[Opening RECORDS SHOWN section]

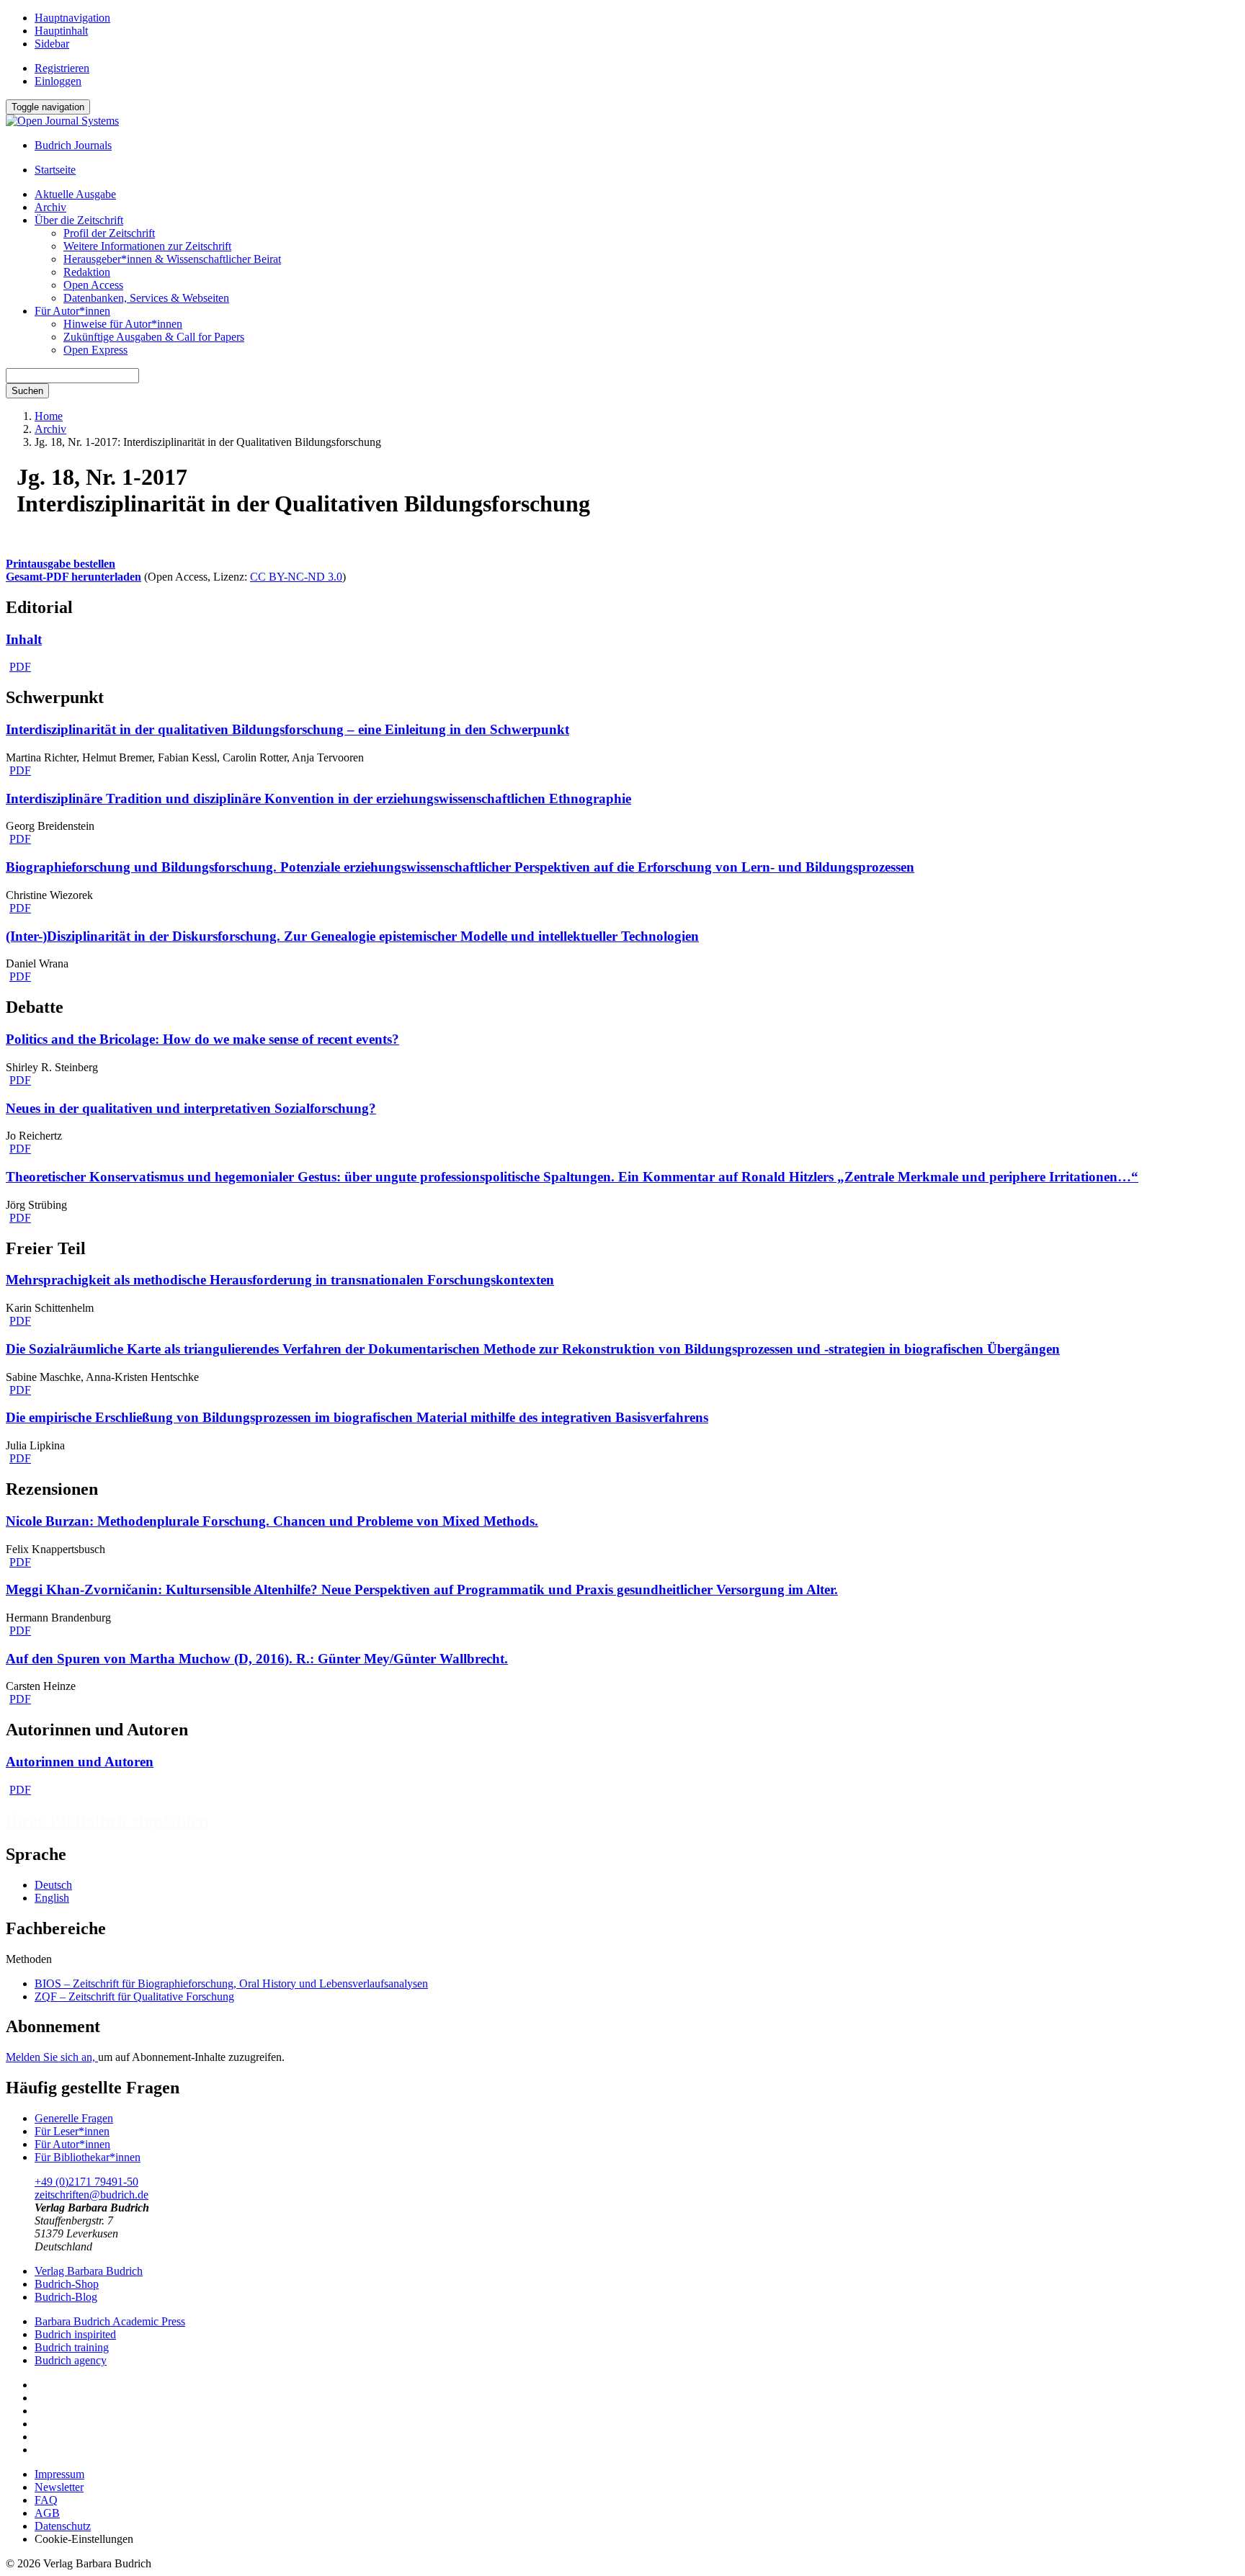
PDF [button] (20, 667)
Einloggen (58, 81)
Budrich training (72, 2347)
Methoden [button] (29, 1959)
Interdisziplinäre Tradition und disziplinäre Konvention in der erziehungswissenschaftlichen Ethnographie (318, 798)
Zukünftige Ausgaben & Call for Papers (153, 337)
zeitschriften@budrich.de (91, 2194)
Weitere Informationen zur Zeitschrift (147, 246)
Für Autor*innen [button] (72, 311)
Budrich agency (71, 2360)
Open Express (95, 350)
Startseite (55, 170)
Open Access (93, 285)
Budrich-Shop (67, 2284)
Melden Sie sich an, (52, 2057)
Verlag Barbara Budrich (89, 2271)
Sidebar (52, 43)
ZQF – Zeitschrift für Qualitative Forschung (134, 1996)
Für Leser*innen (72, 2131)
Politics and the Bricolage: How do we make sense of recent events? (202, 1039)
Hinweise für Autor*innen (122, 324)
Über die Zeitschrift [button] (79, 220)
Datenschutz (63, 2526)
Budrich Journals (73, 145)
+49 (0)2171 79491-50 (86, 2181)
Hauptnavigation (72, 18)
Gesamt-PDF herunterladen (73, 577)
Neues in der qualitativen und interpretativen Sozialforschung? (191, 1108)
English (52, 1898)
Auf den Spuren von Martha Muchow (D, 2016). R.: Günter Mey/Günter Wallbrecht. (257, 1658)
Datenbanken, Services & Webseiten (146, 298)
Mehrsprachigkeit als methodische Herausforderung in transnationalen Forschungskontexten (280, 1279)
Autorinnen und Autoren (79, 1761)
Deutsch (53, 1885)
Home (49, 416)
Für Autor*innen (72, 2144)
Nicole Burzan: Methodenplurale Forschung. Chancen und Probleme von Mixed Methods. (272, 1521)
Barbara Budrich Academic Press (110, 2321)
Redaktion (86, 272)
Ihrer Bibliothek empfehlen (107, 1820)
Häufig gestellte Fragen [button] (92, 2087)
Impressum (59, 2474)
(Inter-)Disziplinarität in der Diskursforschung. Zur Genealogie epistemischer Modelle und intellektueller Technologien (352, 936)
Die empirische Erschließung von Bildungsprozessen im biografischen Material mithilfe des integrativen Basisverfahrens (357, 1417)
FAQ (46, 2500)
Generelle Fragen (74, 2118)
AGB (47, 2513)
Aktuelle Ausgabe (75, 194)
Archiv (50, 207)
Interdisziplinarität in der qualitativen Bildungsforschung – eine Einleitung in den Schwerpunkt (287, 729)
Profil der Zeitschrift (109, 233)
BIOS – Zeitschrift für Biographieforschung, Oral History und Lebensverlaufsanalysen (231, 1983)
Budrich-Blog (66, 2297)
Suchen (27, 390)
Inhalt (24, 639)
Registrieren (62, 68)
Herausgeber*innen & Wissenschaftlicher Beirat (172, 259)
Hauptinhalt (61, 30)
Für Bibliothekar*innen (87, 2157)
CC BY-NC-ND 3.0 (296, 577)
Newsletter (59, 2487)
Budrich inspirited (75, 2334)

[Closing RECORDS SHOWN section]

What you give back must match the lines from the start of the records through the line that contains "Interdisziplinäre Tradition und", exactly, with the pictures left out.

PDF [button] (20, 667)
Einloggen (58, 81)
Budrich training (72, 2347)
Methoden [button] (29, 1959)
Interdisziplinäre Tradition und disziplinäre Konvention in der erziehungswissenschaftlichen Ethnographie (318, 798)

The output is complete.